We now apply the control volume conservation laws. Conservation of mass is trivial here since there is only one inlet and one outlet; namely, the mass flow rate into the control volume is equal to the mass flow rate out of the control volume. Also, the outflow and inflow average velocities are identical since the inner diameter is constant and the water is incompressible, and are determined to be
V_{2}=V_{1}=V=\frac{\dot{V}}{A_{c}}=\frac{\dot{V}}{\pi D^{2} / 4}=\frac{18.5 gal / min }{\pi(0.065 ft )^{2} / 4}\left(\frac{0.1337 ft ^{3}}{1 gal }\right)\left(\frac{1 min }{60 s }\right)=12.42 ft / s
Also,
\dot{m}=\rho \dot{V}=\left(62.3 lbm / ft ^{3}\right)(18.5 gal / min )\left(\frac{0.1337 ft ^{3}}{1 gal }\right)\left(\frac{1 min }{60 s }\right)=2.568 lbm / s
Next we apply the momentum equation for steady flow,
\sum \vec{F}=\sum_{\text {out }} \beta \dot{m} \vec{V}-\sum_{\text {in }} \beta \dot{m} \vec{V} (1)
We let the x– and z-components of the force acting on the flange be F_{R x} \text { and } F_{R z} \text {, } and assume them to be in the positive directions. The magnitude of the velocity in the x-direction is +V_{1} at the inlet, but zero at the outlet. The magnitude of the velocity in the z-direction is zero at the inlet, but -V_{2} at the outlet. Also, the weight of the faucet assembly and the water within it acts in the –z-direction as a body force. No pressure or viscous forces act on the chosen (wise) control volume in the z-direction.

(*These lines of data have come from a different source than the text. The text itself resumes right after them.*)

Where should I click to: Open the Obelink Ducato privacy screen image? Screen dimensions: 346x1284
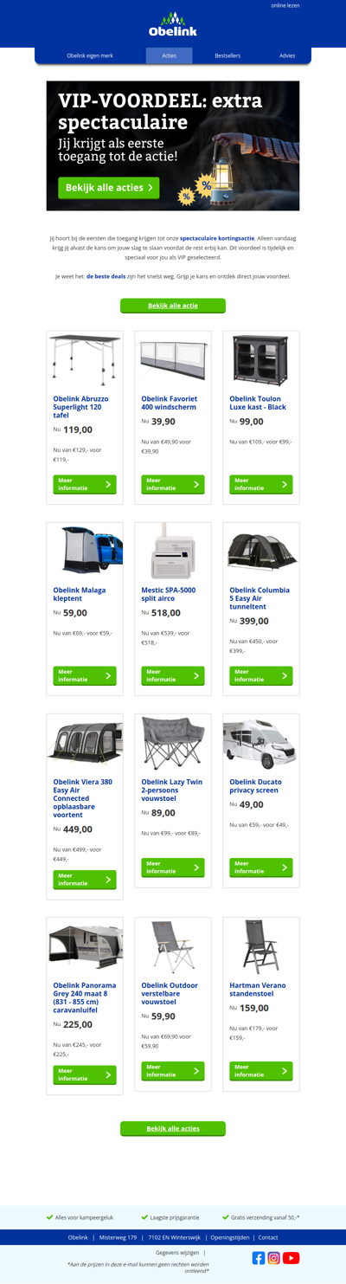pos(260,743)
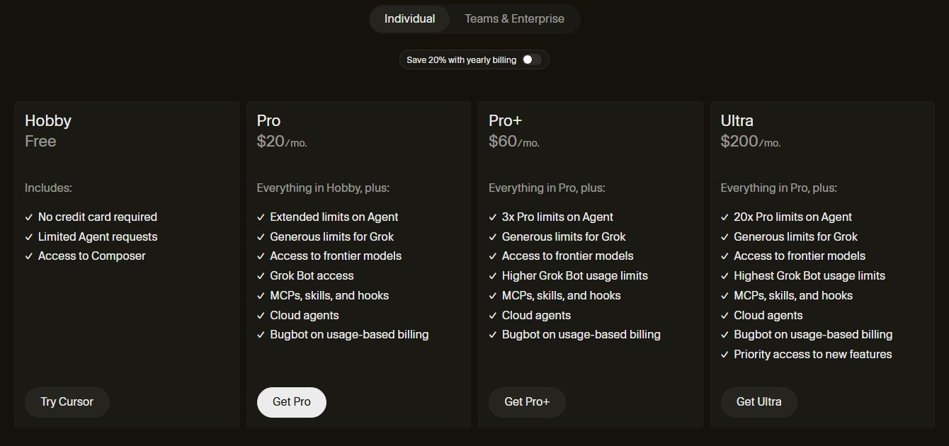The height and width of the screenshot is (446, 949).
Task: Click the $200/mo. Ultra price
Action: (751, 142)
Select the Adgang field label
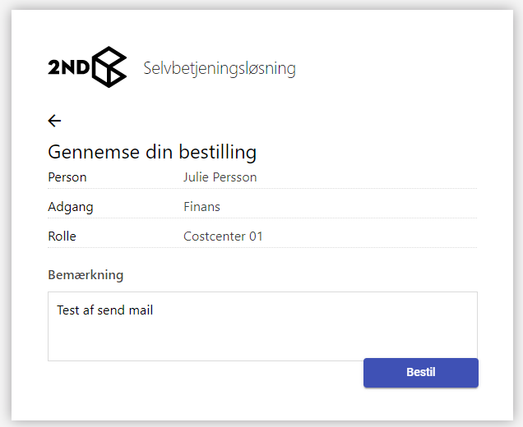Screen dimensions: 523x427 [x=71, y=207]
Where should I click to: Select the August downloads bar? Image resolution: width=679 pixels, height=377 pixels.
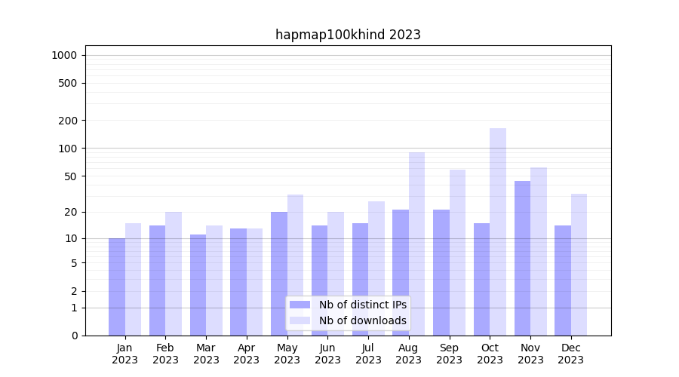click(416, 226)
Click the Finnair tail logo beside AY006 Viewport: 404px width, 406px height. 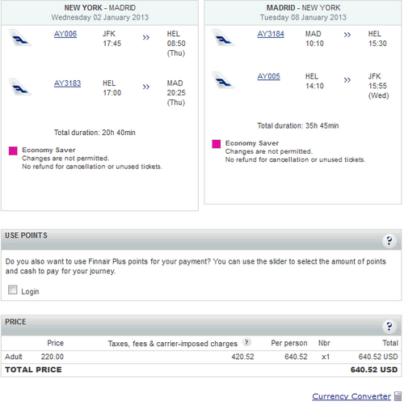click(x=20, y=38)
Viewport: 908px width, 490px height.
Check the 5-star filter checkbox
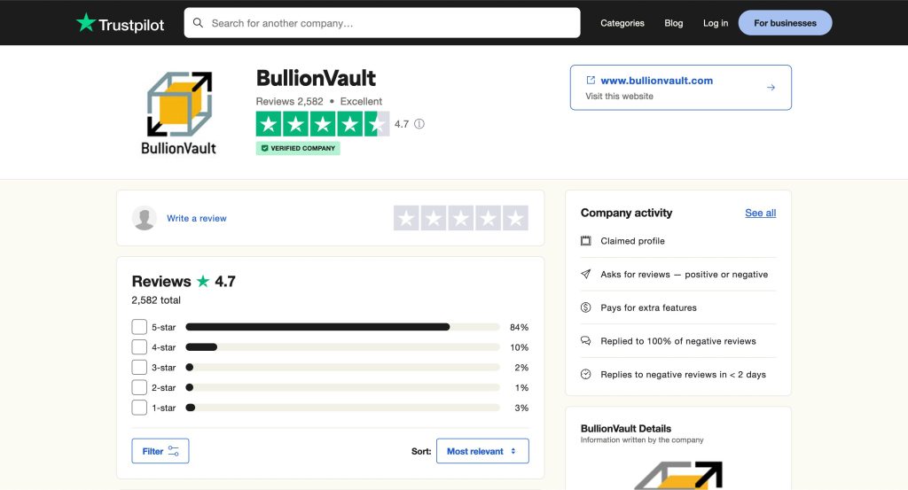[139, 327]
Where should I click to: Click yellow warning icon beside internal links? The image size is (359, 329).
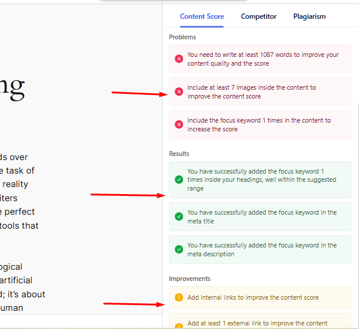(179, 297)
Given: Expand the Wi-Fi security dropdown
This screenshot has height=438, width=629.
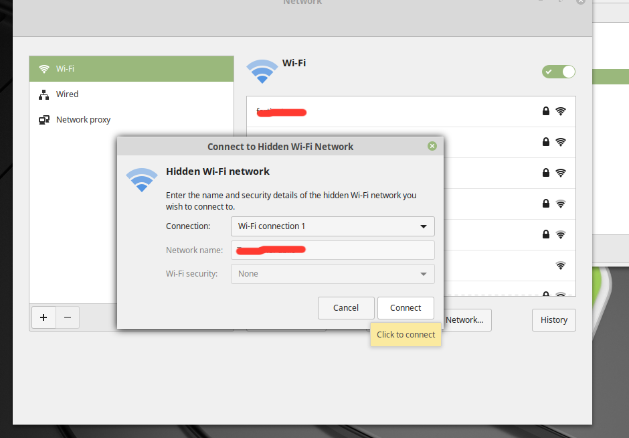Looking at the screenshot, I should tap(333, 274).
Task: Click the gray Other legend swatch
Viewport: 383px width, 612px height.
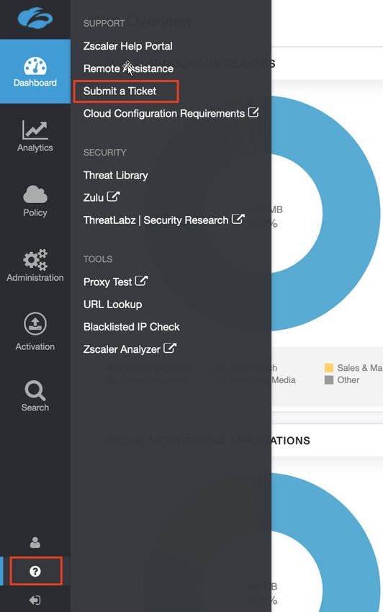Action: click(329, 379)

The components of Eq. 1 along the x– and z-directions become
\begin{aligned}&F_{R x}+P_{1, \text { gage }} A_{1}=0-\dot{m}\left(+V_{1}\right) \\&F_{R z}-W_{\text {faucet }}-W_{\text {water }}=\dot{m}\left(-V_{2}\right)-0\end{aligned}
Solving for F_{R x} \text { and } F_{R z} \text {, } and substituting the given values,
\begin{aligned}F_{R x} &=-\dot{m} V_{1}-P_{1, \text { gage }} A_{1} \\&=-(2.568 lbm / s )(12.42 ft / s )\left(\frac{1 lbf }{32.2 lbm \cdot ft / s ^{2}}\right)-\left(13 lbf / in ^{2}\right) \frac{\pi(0.780 in )^{2}}{4} \\&=-7.20 lbf\end{aligned}
\begin{aligned}F_{R z} &=-\dot{m} V_{2}+W_{\text {faucet }+\text { water }} \\&=-(2.568 lbm / s )(12.42 ft / s )\left(\frac{1 lbf }{32.2 lbm \cdot ft / s ^{2}}\right)+12.8 lbf =11.8 lbf\end{aligned}
Then the net force of the flange on the control volume is expressed in vector form as
\vec{F}_{R}=F_{R x} \vec{i}+F_{R z} \vec{k}=-7.20 \vec{i}+11.8 \vec{k} lbf
From Newton’s third law, the force the faucet assembly exerts on the flange is the negative of \vec{F}_{R},
\vec{F}_{\text {faucet on flange }}=-\vec{F}_{R}=7.20 \vec{i}-11.8 \vec{k} \text { lbf }
Discussion The faucet assembly pulls to the right and down; this agrees with our intuition. Namely, the water exerts a high pressure at the inlet, but the outlet pressure is atmospheric. In addition, the momentum of the water at the inlet in the x-direction is lost in the turn, causing an additional force to the right on the pipe walls. The faucet assembly weighs much more than the momentum effect of the water, so we expect the force to be downward. Note that labeling forces such as “faucet on flange” clarifies the direction of the force.